CTR预估中的深度模型
Table of Contents

数据集

Electronics Dataset, 亚马逊1996-2014年间的评论数据, Electronics 只是其中电子产品这个类别的数据,它包括两个文件,一个是评论数据,另一个是电子产品的元数据。

{"reviewerID": "A3BY5KCNQZXV5U", "asin": "0594451647", "reviewerName": "Matenai", "helpful": [3, 3], "reviewText": "This product really works great but I found the following items you need to keep in mind:- You must have your power adapter connected for it to work...it plugs in the the bottom.

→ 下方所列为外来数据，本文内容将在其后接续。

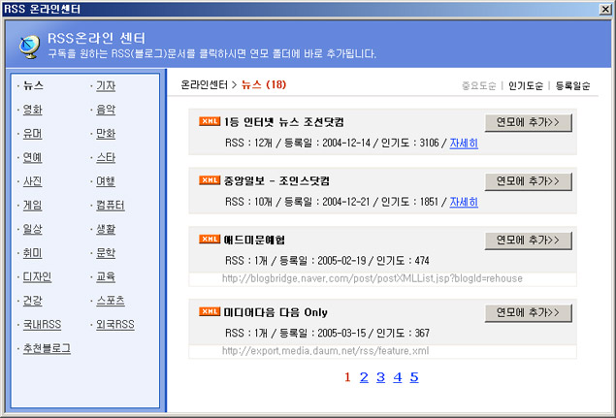Image resolution: width=616 pixels, height=418 pixels.
Task: Click the RSS globe icon in header
Action: pos(31,46)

It appears it needs power from the nook power adapter to operate.- The plug fits in loosely and you cannot move the Nook around much without holding the adapter in place.- On initial plugin it seems you need to rock it around to get the connection but then it seems solid.- It works with a 25ft high quality HDMI cable so you can put the NOOK across the room with you. Not tested with cheap cables.Warning...I found that my LG SmartTV 3D from a few years back does not work with this adapter but it does not seem to work with many things...bad software. This adapter works fine with other HDMI devices I have used like monitors and I am sure other TVs.Gave it five stars because it really is nice to extend the screen and use your Nook as a streaming server to your TV. Nice they made such a device.", "overall": 5.0, "summary": "This works great but read the details...", "unixReviewTime": 1390176000, "reviewTime": "01 20, 2014"}
{'asin': '0594287995', 'imUrl': 'http://g-ecx.images-amazon.com/images/G/01/x-site/icons/no-img-sm._CB192198896_.gif', 'categories': [['Electronics', 'eBook Readers & Accessories', 'Covers']], 'title': 'Kate Spade Rain or Shine Magazine Cover for Nook Simple Touch'}

数据预处理

在这次实验中, 只用到 reviewerID, asin, unixReviewTime, categories 这4个字段, 并且简单起见, categories只用到最后一个类别。对每一个用户,照时间对他评论的产品排序, 评论的产品作为正样本, 之前评论的产品列表作为历史, 再随机采样相等数量的其他产品(不在历史评论中也不在未来的评论列表中)作为负样本, 最后按最后一个评论的样本作为测试集(正样本和负样本一致, 实际评论的作为正样本, 采样的其他产品作为负样本)。这样,保证正样本和负样本都覆盖了所有用户。

预处理流程参考代码,我复用了来自DIN论文的代码 https://github.com/zhougr1993/DeepInterestNetwork

基本信息: user_count: 192403 item_count: 63001 cate_count: 801 example_count: 1689188

# 训练数据集合
# reviewerID, hist,    asin,  label
104760, [3737, 19450], 18486, 1

# 测试数据集合
# reviewerID,  hist,       (review asin,  no review asin)
91788, [16942, 42346, 38112, 36550, 45547, 31289, 48828], (57905, 11716)

# asin的类别映射表 cate_list, key 是asin ID, value 是 cate_id
[738 157 571 ...  63 674 351]